** REQUIRED TASK 1 **
In the passage on changing rivers, list the verbs in the phrase right after "when the rains come" that tell what the Peabody River will do.
** REQUIRED TASK 2 **
Extend the passage on changing rivers, starting after its final sentence.

** QUOTED TEXT **
* * * * *

Here we see the changes actually going on. The earth is still a-making. More than one river, scorning its channel, has, within the memory of man, hewn out for itself another, and taken undisputed, if not undisturbed possession. The Peabody River, which rolls modestly enough now, seeming, indeed, a mere thread of brook dancing through a rocky bed by far too large for it, will by and by, when the rains come, rise and roar and rush with such impetuosity that these great water-worn stones, now bleaching quietly in the sun, shall be wrenched up from their resting-places, and whirled down the river with such fury and uproar that the noise of their crashing and rolling shall break in upon your dreams at night. Wild River, a little farther down, you may ford almost dry-shod, and in four hours it shall reach such heights and depths as might upbear our mightiest man-of-war. Many and many a gully, half choked with stones and briers, lurks under the base of an overtopping hill, and shows where a forgotten Undine lived and loved. The hills still bear the scars of their wounds.

* * * * *

Stored data entries:
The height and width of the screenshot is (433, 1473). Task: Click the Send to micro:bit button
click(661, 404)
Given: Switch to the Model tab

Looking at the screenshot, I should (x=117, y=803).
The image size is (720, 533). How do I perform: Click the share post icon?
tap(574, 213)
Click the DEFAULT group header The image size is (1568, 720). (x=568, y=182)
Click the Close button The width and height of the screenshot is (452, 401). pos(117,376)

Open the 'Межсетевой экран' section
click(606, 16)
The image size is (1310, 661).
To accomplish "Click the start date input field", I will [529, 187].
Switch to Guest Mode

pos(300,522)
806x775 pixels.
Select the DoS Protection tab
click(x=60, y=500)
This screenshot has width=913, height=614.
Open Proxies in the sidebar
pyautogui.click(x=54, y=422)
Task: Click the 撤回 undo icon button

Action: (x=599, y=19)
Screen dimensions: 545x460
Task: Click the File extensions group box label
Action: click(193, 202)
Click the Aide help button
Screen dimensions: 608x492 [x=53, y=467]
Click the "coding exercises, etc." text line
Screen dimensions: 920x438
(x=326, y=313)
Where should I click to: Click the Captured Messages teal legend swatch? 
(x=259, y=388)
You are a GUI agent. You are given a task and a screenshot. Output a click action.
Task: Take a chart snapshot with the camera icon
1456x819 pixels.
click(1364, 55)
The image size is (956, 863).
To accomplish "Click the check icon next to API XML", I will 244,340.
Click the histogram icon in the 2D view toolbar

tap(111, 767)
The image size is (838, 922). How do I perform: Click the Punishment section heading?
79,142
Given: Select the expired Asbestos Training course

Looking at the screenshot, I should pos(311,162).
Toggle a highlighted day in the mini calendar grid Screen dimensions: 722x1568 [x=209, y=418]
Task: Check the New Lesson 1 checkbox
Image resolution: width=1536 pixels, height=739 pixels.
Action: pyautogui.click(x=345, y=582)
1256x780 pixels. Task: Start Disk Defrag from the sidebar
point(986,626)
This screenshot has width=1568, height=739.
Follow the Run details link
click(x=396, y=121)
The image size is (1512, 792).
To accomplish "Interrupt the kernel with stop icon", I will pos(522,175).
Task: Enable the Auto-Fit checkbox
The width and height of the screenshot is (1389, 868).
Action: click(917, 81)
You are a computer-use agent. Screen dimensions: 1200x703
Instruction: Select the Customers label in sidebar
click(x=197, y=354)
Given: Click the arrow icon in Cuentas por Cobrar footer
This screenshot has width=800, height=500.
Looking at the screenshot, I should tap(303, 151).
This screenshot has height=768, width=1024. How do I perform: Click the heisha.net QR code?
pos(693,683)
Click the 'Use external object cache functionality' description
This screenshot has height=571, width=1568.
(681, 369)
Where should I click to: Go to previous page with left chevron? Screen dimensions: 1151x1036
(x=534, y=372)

* * * * *

** EXERCISE OUTPUT 1 **
rise, roar, rush

** EXERCISE OUTPUT 2 **
No soft-springing greenness veils the tortuous processes.
Uncompromising and terrible, the marks of their awful rending, the agony of their fiery birth, shall remain. Time, the destroyer of man's works, is the perfecter of God's. These ravages are not Time's; they are the doings of an early force, beneficent, but dreadful. It is Time's to soothe and adorn.
We connect the idea of fixity with the mountains, but they seem to me to be continually pirouetting with each other,--exchanging or entirely losing their identity. You are in the Alpine Valley.